Jennifer Palmer's fascination with synthetic biology, the science of designing bacteria to do a specific job, led her to researching the latest discoveries in this very new field.

JenniferPalmerFor Jennifer Palmer, getting to grips with a new topic starts with asking questions – and lots of them!

Jennifer talked about her research in her speech for the Sir Paul Callaghan Eureka Awards. Her ability to explain such complex ideas in a simple way won her the Premium Award in 2015, when she was a Year 12 student at Orewa College. Curious Minds asked her some questions after the win.

Have you always asked lots of questions?

Yes! I was always that little kid who wouldn’t shut up. To me, science is about questions – if you trace everything back, you always get to a question.

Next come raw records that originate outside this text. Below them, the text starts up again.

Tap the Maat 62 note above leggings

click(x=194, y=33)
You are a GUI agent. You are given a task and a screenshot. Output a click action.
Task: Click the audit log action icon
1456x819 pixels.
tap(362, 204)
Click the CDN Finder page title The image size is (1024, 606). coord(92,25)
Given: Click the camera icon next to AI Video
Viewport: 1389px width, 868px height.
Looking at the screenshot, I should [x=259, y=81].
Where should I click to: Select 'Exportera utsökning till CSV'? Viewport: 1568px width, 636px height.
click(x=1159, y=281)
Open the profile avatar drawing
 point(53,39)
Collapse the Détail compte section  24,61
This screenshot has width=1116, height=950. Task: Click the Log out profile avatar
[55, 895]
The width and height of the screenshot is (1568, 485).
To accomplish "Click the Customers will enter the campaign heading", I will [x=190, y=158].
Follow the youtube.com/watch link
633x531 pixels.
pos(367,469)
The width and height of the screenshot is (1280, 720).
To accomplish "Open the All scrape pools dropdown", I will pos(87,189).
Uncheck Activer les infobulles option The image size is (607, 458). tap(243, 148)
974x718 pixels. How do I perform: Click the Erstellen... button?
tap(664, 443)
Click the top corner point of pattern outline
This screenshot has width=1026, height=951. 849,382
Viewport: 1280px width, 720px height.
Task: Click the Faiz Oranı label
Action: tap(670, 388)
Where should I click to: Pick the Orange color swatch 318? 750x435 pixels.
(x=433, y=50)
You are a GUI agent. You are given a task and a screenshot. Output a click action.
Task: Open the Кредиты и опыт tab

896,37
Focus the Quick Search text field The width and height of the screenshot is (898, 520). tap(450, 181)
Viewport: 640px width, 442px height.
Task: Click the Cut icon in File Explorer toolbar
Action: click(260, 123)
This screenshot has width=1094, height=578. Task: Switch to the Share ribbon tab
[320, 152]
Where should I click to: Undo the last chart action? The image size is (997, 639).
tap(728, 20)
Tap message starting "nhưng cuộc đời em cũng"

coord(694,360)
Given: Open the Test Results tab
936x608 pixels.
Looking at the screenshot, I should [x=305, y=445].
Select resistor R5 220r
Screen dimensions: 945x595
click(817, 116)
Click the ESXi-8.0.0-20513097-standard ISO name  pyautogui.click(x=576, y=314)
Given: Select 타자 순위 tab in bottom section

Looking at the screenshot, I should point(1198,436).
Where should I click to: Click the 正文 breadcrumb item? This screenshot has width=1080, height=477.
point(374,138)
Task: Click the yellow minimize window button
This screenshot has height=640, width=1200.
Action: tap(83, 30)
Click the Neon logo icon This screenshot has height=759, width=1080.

What is synthetic biology?

It’s engineering DNA. You can think of it as clicking Lego blocks together, where every block is a different gene from a different organism (usually bacteria). Once we’ve clicked them all together, we print the DNA and put it into host bacteria to do the job for us.

Synthetic biology is already being used to make a drug called artemisinin, which is the best treatment we have for malaria. The drug is too complicated to make in a lab but a genetically modified yeast does it really well.

How did you get started on researching this topic?

I follow a number of university pages on the internet to keep up to date with current research and learn interesting stuff. One of the things I came across was a synthetic biology competition. I didn’t enter, but I did start Googling, YouTubing and reading scientific journals to learn more.

It was more questions: why, what is that, how does that work? We were learning about gene transcription in Level 2 biology at the time, so that was really useful for helping with the basics.

What did you talk about in your speech for Eureka?

If I’d talked about everything I wanted to, my speech would have been about 46 minutes long. I had to keep cutting everything right back!

So, it was a fly over of all the ways synthetic biology could help New Zealand – from helping chew up plastic pollution, making new cures for cancer and stopping nitrogen from fertilisers entering our rivers.

What’s one surprising thing you learned?

The thing that shocked me the most was that I thought I was keeping up with the new technologies that are coming up, but I couldn’t have been more wrong! You can never keep up in science. Synthetic biology was a whole new area of science that I didn’t even know about.

What do you think you'll do after you leave school?

I’m fascinated by how the brain works, particularly learning and memory. I’m also interested in diseases like Alzheimer’s where we don’t even have a good treatment, let alone a cure. I’d really like to go into that research area. I’ll probably start with a Bachelor of Science majoring in neuroscience.